Tuesday, February 20, 2007

A letter to the editor has led to me needing to make a correction… and yet I’m relieved about it, because it’s not the problem with the article I had expected.

An article I wrote for the paper a week ago was long, technical, and wound up being sort of rushed. As I was working on it Wednesday morning I noticed a discrepancy in two sets of budget percentage increases, and despite two phone calls I didn’t get an explanation that made sense to me. Both people in the superintendent’s office I talked to agreed about which set of numbers I should use and rely on, but they couldn’t adequately explain what the other meant.

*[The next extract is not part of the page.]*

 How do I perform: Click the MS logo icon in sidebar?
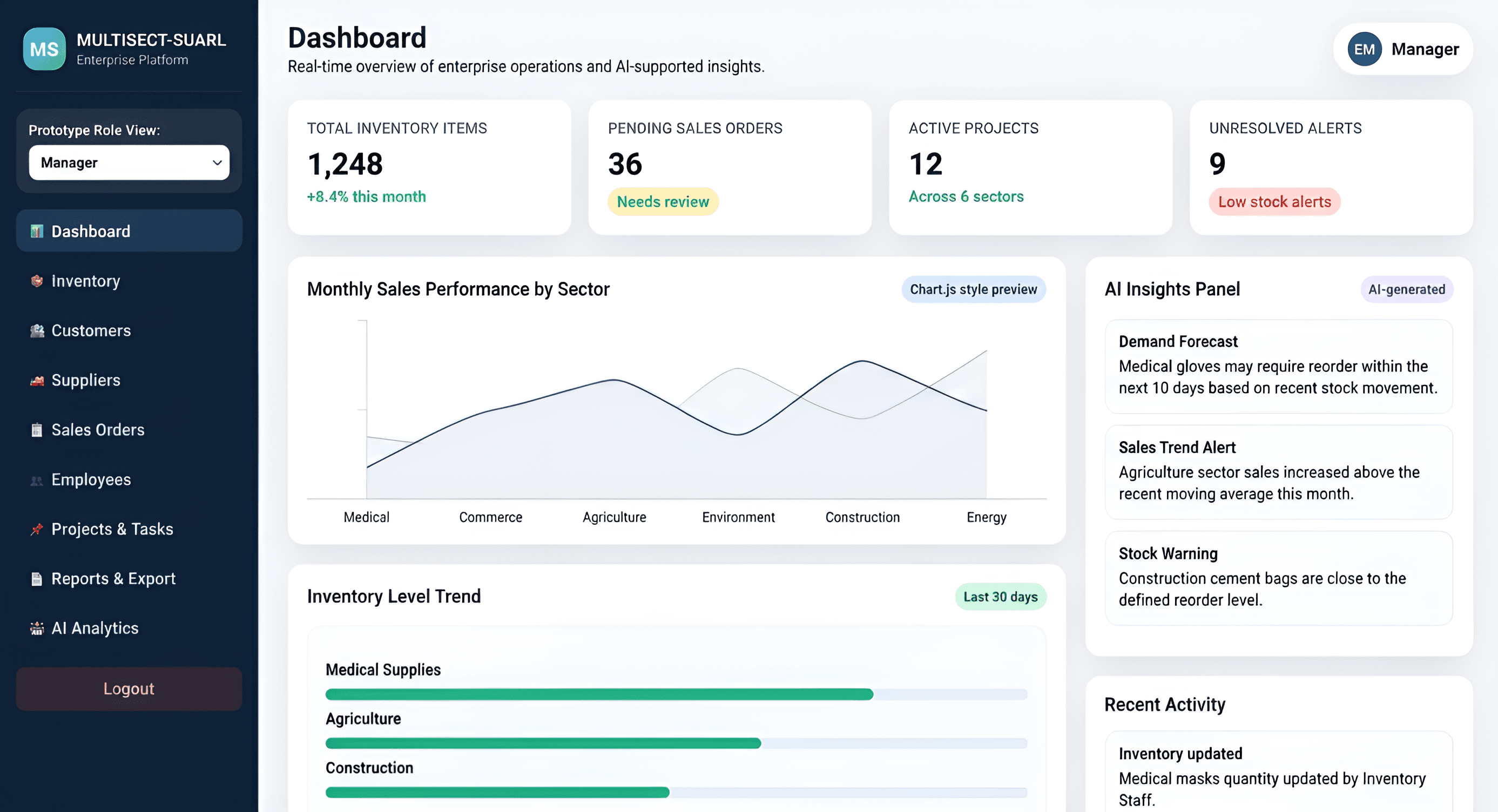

But it was a timely story, so even apart from what to do with the space otherwise (a significant problem on its own, of course), my editor had to run it almost no matter what. I filed it, and I was careful with the language and he knew I was trying to be careful, but that was about it. I left on Wednesday worried that the article was greatly misleading, or that I had misunderstood something really important. Budget fraud I failed to catch? Or a really simple, stupid misunderstanding that’s obvious to everyone else? And in either case, something I should have made clear and explicit to my editor — but didn’t? Uh oh.

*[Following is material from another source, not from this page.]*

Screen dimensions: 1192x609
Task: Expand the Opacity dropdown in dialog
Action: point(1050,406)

Today, my editor forwarded to me a letter to the editor about one of my schools that mentioned a different set of tax rates than the ones I had used. After a few minutes checking, it turns out that this has nothing to do with the budget percentages that I was worried about. He said it’s a big problem, and writing a correction will be the next thing I do after this, but it was definitely a relief that it wasn’t the problem I had built up in my head.

Then again, though, my relief may just be because he’s so casual about it. He barely seems to care about this. I mean, we’re running a correction, and accurate tax rates are, in fact, pretty important details to an article, but he’s casual about it, so I can be too. The only problem with the article (so far :)) is an honest mistake, not anything really incompetent or unethical.